Work to do | Give the following rows as a numbered list, leaving out blank lines.

.....

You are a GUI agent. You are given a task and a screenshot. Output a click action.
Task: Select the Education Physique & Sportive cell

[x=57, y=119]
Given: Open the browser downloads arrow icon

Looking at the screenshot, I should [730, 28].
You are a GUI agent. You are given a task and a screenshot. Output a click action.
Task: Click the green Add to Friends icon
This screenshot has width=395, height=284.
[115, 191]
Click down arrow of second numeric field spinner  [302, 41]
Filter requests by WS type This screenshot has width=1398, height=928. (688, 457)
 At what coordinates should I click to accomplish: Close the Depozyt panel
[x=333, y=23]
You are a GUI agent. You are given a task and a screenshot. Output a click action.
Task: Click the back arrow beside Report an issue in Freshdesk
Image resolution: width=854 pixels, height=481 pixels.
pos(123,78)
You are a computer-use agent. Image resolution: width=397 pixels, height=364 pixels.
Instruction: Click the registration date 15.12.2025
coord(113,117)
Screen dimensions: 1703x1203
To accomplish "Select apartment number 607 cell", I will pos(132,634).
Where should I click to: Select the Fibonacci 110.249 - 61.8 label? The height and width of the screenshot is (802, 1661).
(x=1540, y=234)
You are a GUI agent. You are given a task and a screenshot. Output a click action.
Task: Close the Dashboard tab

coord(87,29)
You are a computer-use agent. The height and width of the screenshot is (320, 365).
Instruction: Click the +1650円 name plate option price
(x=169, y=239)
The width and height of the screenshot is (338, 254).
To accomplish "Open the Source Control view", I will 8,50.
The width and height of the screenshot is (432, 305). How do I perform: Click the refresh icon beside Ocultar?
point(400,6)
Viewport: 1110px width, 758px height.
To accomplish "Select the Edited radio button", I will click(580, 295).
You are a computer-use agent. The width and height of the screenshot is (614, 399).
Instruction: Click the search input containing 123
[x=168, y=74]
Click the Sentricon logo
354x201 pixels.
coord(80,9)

.....

Output of the exercise |
1. You are a GUI agent. You are given a task and a screenshot. Output a click action.
2. Task: Select the Education Physique & Sportive cell
3. [x=57, y=119]
4. Given: Open the browser downloads arrow icon
5. Looking at the screenshot, I should [730, 28].
6. You are a GUI agent. You are given a task and a screenshot. Output a click action.
7. Task: Click the green Add to Friends icon
8. This screenshot has width=395, height=284.
9. [115, 191]
10. Click down arrow of second numeric field spinner  [302, 41]
11. Filter requests by WS type This screenshot has width=1398, height=928. (688, 457)
12.  At what coordinates should I click to accomplish: Close the Depozyt panel
13. [x=333, y=23]
14. You are a GUI agent. You are given a task and a screenshot. Output a click action.
15. Task: Click the back arrow beside Report an issue in Freshdesk
16. Image resolution: width=854 pixels, height=481 pixels.
17. pos(123,78)
18. You are a computer-use agent. Image resolution: width=397 pixels, height=364 pixels.
19. Instruction: Click the registration date 15.12.2025
20. coord(113,117)
21. Screen dimensions: 1703x1203
22. To accomplish "Select apartment number 607 cell", I will pos(132,634).
23. Where should I click to: Select the Fibonacci 110.249 - 61.8 label? The height and width of the screenshot is (802, 1661).
24. (x=1540, y=234)
25. You are a GUI agent. You are given a task and a screenshot. Output a click action.
26. Task: Close the Dashboard tab
27. coord(87,29)
28. You are a computer-use agent. The height and width of the screenshot is (320, 365).
29. Instruction: Click the +1650円 name plate option price
30. (x=169, y=239)
31. The width and height of the screenshot is (338, 254).
32. To accomplish "Open the Source Control view", I will 8,50.
33. The width and height of the screenshot is (432, 305). How do I perform: Click the refresh icon beside Ocultar?
34. point(400,6)
35. Viewport: 1110px width, 758px height.
36. To accomplish "Select the Edited radio button", I will click(580, 295).
37. You are a computer-use agent. The width and height of the screenshot is (614, 399).
38. Instruction: Click the search input containing 123
39. [x=168, y=74]
40. Click the Sentricon logo
41. 354x201 pixels.
42. coord(80,9)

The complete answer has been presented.